(MATERIAL PROVIDED Opens)
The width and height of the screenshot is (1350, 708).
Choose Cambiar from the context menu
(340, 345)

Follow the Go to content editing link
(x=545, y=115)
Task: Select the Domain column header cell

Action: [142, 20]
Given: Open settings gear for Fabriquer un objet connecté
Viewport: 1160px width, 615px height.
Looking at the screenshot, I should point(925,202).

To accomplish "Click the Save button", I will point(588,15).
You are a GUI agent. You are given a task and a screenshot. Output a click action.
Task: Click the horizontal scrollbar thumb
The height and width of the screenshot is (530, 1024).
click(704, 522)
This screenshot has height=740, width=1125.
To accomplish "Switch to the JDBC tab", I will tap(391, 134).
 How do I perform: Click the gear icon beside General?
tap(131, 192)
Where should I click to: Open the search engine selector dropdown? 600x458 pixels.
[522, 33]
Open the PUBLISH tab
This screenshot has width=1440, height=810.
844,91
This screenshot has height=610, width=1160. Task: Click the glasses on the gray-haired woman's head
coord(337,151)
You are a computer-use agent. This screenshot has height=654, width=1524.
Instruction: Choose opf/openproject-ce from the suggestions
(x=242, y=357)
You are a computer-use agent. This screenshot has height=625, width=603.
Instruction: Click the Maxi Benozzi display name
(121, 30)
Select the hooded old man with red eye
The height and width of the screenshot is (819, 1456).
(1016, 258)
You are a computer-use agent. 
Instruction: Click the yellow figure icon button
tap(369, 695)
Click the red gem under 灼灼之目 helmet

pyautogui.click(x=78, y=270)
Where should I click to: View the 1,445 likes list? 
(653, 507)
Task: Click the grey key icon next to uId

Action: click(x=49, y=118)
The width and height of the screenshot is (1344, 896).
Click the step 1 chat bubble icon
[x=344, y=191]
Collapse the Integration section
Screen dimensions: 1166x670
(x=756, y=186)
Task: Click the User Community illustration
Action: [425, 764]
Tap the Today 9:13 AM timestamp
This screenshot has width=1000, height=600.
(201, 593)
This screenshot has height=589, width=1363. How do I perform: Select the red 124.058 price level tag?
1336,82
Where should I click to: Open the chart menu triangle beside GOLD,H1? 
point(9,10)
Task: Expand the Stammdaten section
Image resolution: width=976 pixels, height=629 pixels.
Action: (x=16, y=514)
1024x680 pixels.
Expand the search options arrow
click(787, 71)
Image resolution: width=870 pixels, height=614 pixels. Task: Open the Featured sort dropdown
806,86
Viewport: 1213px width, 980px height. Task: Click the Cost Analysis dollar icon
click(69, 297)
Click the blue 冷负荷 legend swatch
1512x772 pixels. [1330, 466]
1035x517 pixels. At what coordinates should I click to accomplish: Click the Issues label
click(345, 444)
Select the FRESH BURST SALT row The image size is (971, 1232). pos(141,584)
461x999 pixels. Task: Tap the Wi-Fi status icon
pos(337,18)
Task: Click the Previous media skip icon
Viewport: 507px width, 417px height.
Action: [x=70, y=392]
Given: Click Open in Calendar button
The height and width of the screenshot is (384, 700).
(MATERIAL PROVIDED Closes)
### WHAT IS REQUIRED
Extract all of the data above and output it character for character.

### ANSWER TO THIS EXERCISE
The width and height of the screenshot is (1350, 708).
Choose Cambiar from the context menu
(340, 345)

Follow the Go to content editing link
(x=545, y=115)
Task: Select the Domain column header cell

Action: [142, 20]
Given: Open settings gear for Fabriquer un objet connecté
Viewport: 1160px width, 615px height.
Looking at the screenshot, I should point(925,202).

To accomplish "Click the Save button", I will point(588,15).
You are a GUI agent. You are given a task and a screenshot. Output a click action.
Task: Click the horizontal scrollbar thumb
The height and width of the screenshot is (530, 1024).
click(704, 522)
This screenshot has height=740, width=1125.
To accomplish "Switch to the JDBC tab", I will tap(391, 134).
 How do I perform: Click the gear icon beside General?
tap(131, 192)
Where should I click to: Open the search engine selector dropdown? 600x458 pixels.
[522, 33]
Open the PUBLISH tab
This screenshot has width=1440, height=810.
844,91
This screenshot has height=610, width=1160. Task: Click the glasses on the gray-haired woman's head
coord(337,151)
You are a computer-use agent. This screenshot has height=654, width=1524.
Instruction: Choose opf/openproject-ce from the suggestions
(x=242, y=357)
You are a computer-use agent. This screenshot has height=625, width=603.
Instruction: Click the Maxi Benozzi display name
(121, 30)
Select the hooded old man with red eye
The height and width of the screenshot is (819, 1456).
(1016, 258)
You are a computer-use agent. 
Instruction: Click the yellow figure icon button
tap(369, 695)
Click the red gem under 灼灼之目 helmet

pyautogui.click(x=78, y=270)
Where should I click to: View the 1,445 likes list? 
(653, 507)
Task: Click the grey key icon next to uId

Action: click(x=49, y=118)
The width and height of the screenshot is (1344, 896).
Click the step 1 chat bubble icon
[x=344, y=191]
Collapse the Integration section
Screen dimensions: 1166x670
(x=756, y=186)
Task: Click the User Community illustration
Action: [425, 764]
Tap the Today 9:13 AM timestamp
This screenshot has width=1000, height=600.
(201, 593)
This screenshot has height=589, width=1363. How do I perform: Select the red 124.058 price level tag?
1336,82
Where should I click to: Open the chart menu triangle beside GOLD,H1? 
point(9,10)
Task: Expand the Stammdaten section
Image resolution: width=976 pixels, height=629 pixels.
Action: (x=16, y=514)
1024x680 pixels.
Expand the search options arrow
click(787, 71)
Image resolution: width=870 pixels, height=614 pixels. Task: Open the Featured sort dropdown
806,86
Viewport: 1213px width, 980px height. Task: Click the Cost Analysis dollar icon
click(69, 297)
Click the blue 冷负荷 legend swatch
1512x772 pixels. [1330, 466]
1035x517 pixels. At what coordinates should I click to accomplish: Click the Issues label
click(345, 444)
Select the FRESH BURST SALT row The image size is (971, 1232). pos(141,584)
461x999 pixels. Task: Tap the Wi-Fi status icon
pos(337,18)
Task: Click the Previous media skip icon
Viewport: 507px width, 417px height.
Action: [x=70, y=392]
Given: Click Open in Calendar button
The height and width of the screenshot is (384, 700).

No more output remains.